EXERCISE PROMPT:
Transcribe exactly the line with "Viewport: 788px width, 800px height." and each line that follows it in the listing, down to the last, omitting all pictures.

(DATA EXTRACTS begins)

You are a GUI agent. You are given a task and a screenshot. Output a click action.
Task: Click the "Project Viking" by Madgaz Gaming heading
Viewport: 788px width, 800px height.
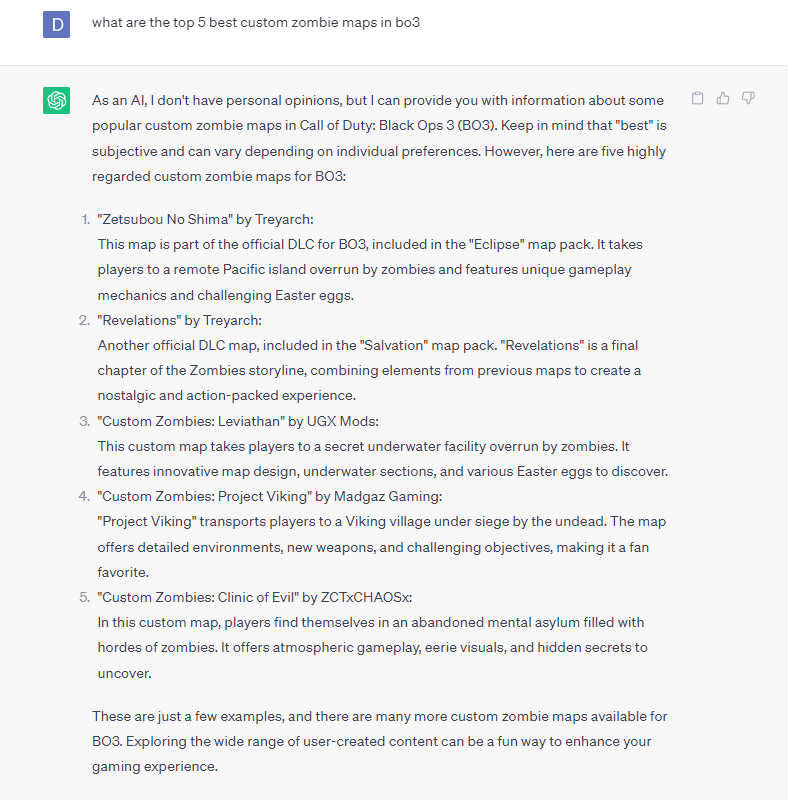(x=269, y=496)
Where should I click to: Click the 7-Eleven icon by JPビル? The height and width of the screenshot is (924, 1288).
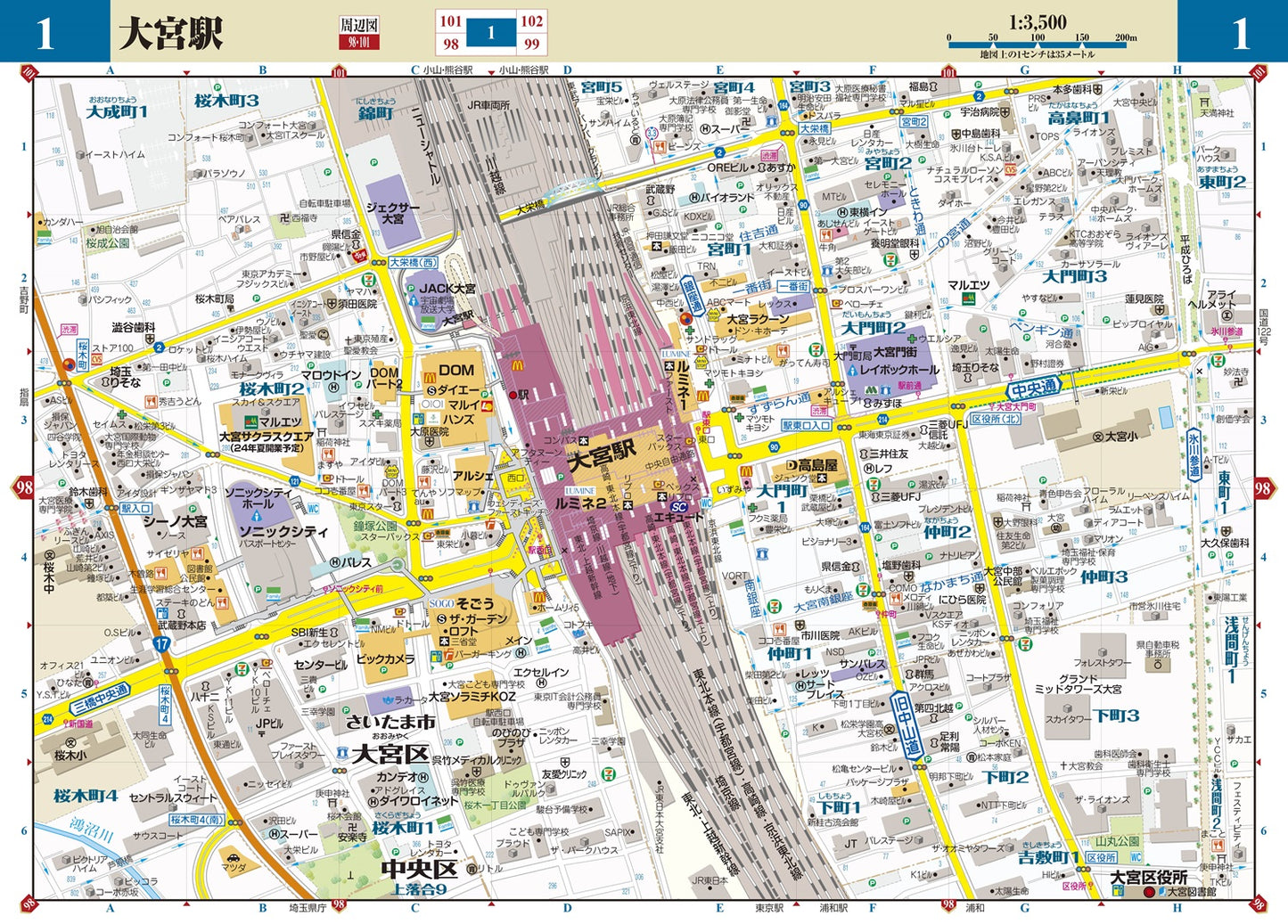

(DATA EXTRACTS ends)

YOUR SOLUTION:
Viewport: 788px width, 800px height.
(x=269, y=496)
Where should I click to: Click the 7-Eleven icon by JPビル? The height and width of the screenshot is (924, 1288).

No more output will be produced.